__Aim of the exercise__
Copy every line below precisely, leaving nothing out.

Stored data entries:
=== Begin Enclosure ===
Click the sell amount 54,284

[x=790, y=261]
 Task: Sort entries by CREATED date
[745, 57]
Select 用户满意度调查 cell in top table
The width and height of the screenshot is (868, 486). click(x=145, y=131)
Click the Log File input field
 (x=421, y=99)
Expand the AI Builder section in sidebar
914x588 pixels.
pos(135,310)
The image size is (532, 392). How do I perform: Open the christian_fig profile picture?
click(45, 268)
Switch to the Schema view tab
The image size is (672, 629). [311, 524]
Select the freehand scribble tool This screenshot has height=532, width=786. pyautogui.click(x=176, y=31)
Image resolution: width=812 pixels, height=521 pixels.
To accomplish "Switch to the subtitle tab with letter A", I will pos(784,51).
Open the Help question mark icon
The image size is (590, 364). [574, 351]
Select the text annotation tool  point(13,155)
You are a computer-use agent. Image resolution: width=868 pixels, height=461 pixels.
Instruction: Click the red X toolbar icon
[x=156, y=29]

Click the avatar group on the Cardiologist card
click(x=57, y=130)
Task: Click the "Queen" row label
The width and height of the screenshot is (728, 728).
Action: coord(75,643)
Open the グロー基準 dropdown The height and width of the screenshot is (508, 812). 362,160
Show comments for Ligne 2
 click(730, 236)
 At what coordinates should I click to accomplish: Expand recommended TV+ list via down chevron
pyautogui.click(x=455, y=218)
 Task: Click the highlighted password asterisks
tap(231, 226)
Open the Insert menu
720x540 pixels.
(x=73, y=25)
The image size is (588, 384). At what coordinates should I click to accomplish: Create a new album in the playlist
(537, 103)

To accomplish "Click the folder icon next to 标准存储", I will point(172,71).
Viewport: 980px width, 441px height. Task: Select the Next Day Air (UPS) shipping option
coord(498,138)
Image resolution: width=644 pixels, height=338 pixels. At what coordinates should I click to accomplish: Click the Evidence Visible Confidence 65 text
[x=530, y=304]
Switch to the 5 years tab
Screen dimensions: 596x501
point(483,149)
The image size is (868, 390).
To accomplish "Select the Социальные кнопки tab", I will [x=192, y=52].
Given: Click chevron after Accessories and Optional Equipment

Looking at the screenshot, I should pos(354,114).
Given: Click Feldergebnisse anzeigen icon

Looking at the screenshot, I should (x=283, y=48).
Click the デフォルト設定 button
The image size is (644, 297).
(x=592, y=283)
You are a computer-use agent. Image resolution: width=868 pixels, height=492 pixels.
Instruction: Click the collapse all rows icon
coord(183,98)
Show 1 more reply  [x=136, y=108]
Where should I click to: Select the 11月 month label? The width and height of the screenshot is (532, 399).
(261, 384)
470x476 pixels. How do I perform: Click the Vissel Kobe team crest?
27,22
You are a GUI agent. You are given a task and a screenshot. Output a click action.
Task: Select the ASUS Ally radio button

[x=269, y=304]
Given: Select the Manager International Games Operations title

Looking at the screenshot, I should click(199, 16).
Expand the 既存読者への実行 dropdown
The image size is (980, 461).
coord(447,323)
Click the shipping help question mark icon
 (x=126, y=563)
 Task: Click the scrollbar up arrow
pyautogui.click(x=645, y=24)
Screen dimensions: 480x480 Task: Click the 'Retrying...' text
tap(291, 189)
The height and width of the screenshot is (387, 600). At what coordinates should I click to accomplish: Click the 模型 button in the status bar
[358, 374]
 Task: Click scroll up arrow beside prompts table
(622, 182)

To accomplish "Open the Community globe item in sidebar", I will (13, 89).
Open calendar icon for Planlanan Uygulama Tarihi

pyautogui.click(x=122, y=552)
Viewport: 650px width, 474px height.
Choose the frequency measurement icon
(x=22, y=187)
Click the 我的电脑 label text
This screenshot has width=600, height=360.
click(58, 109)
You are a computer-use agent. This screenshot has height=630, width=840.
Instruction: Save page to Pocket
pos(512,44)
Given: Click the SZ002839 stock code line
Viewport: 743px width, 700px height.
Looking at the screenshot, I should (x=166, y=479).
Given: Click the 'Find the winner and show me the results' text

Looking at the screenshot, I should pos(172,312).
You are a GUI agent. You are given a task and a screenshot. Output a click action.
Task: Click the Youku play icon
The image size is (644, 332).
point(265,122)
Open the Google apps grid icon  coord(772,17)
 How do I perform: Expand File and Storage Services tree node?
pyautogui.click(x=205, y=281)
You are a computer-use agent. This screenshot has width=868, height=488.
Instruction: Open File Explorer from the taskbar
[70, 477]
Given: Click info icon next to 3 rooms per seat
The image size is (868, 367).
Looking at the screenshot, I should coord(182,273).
=== End Enclosure ===
__Written answer__
Click the sell amount 54,284

[x=790, y=261]
 Task: Sort entries by CREATED date
[745, 57]
Select 用户满意度调查 cell in top table
The width and height of the screenshot is (868, 486). click(x=145, y=131)
Click the Log File input field
 (x=421, y=99)
Expand the AI Builder section in sidebar
914x588 pixels.
pos(135,310)
The image size is (532, 392). How do I perform: Open the christian_fig profile picture?
click(45, 268)
Switch to the Schema view tab
The image size is (672, 629). [311, 524]
Select the freehand scribble tool This screenshot has height=532, width=786. pyautogui.click(x=176, y=31)
Image resolution: width=812 pixels, height=521 pixels.
To accomplish "Switch to the subtitle tab with letter A", I will pos(784,51).
Open the Help question mark icon
The image size is (590, 364). [574, 351]
Select the text annotation tool  point(13,155)
You are a computer-use agent. Image resolution: width=868 pixels, height=461 pixels.
Instruction: Click the red X toolbar icon
[x=156, y=29]

Click the avatar group on the Cardiologist card
click(x=57, y=130)
Task: Click the "Queen" row label
The width and height of the screenshot is (728, 728).
Action: coord(75,643)
Open the グロー基準 dropdown The height and width of the screenshot is (508, 812). 362,160
Show comments for Ligne 2
 click(730, 236)
 At what coordinates should I click to accomplish: Expand recommended TV+ list via down chevron
pyautogui.click(x=455, y=218)
 Task: Click the highlighted password asterisks
tap(231, 226)
Open the Insert menu
720x540 pixels.
(x=73, y=25)
The image size is (588, 384). At what coordinates should I click to accomplish: Create a new album in the playlist
(537, 103)

To accomplish "Click the folder icon next to 标准存储", I will point(172,71).
Viewport: 980px width, 441px height. Task: Select the Next Day Air (UPS) shipping option
coord(498,138)
Image resolution: width=644 pixels, height=338 pixels. At what coordinates should I click to accomplish: Click the Evidence Visible Confidence 65 text
[x=530, y=304]
Switch to the 5 years tab
Screen dimensions: 596x501
point(483,149)
The image size is (868, 390).
To accomplish "Select the Социальные кнопки tab", I will [x=192, y=52].
Given: Click chevron after Accessories and Optional Equipment

Looking at the screenshot, I should pos(354,114).
Given: Click Feldergebnisse anzeigen icon

Looking at the screenshot, I should (x=283, y=48).
Click the デフォルト設定 button
The image size is (644, 297).
(x=592, y=283)
You are a computer-use agent. Image resolution: width=868 pixels, height=492 pixels.
Instruction: Click the collapse all rows icon
coord(183,98)
Show 1 more reply  [x=136, y=108]
Where should I click to: Select the 11月 month label? The width and height of the screenshot is (532, 399).
(261, 384)
470x476 pixels. How do I perform: Click the Vissel Kobe team crest?
27,22
You are a GUI agent. You are given a task and a screenshot. Output a click action.
Task: Select the ASUS Ally radio button

[x=269, y=304]
Given: Select the Manager International Games Operations title

Looking at the screenshot, I should click(199, 16).
Expand the 既存読者への実行 dropdown
The image size is (980, 461).
coord(447,323)
Click the shipping help question mark icon
 (x=126, y=563)
 Task: Click the scrollbar up arrow
pyautogui.click(x=645, y=24)
Screen dimensions: 480x480 Task: Click the 'Retrying...' text
tap(291, 189)
The height and width of the screenshot is (387, 600). At what coordinates should I click to accomplish: Click the 模型 button in the status bar
[358, 374]
 Task: Click scroll up arrow beside prompts table
(622, 182)

To accomplish "Open the Community globe item in sidebar", I will (13, 89).
Open calendar icon for Planlanan Uygulama Tarihi

pyautogui.click(x=122, y=552)
Viewport: 650px width, 474px height.
Choose the frequency measurement icon
(x=22, y=187)
Click the 我的电脑 label text
This screenshot has width=600, height=360.
click(58, 109)
You are a computer-use agent. This screenshot has height=630, width=840.
Instruction: Save page to Pocket
pos(512,44)
Given: Click the SZ002839 stock code line
Viewport: 743px width, 700px height.
Looking at the screenshot, I should (x=166, y=479).
Given: Click the 'Find the winner and show me the results' text

Looking at the screenshot, I should pos(172,312).
You are a GUI agent. You are given a task and a screenshot. Output a click action.
Task: Click the Youku play icon
The image size is (644, 332).
point(265,122)
Open the Google apps grid icon  coord(772,17)
 How do I perform: Expand File and Storage Services tree node?
pyautogui.click(x=205, y=281)
You are a computer-use agent. This screenshot has width=868, height=488.
Instruction: Open File Explorer from the taskbar
[70, 477]
Given: Click info icon next to 3 rooms per seat
The image size is (868, 367).
Looking at the screenshot, I should coord(182,273).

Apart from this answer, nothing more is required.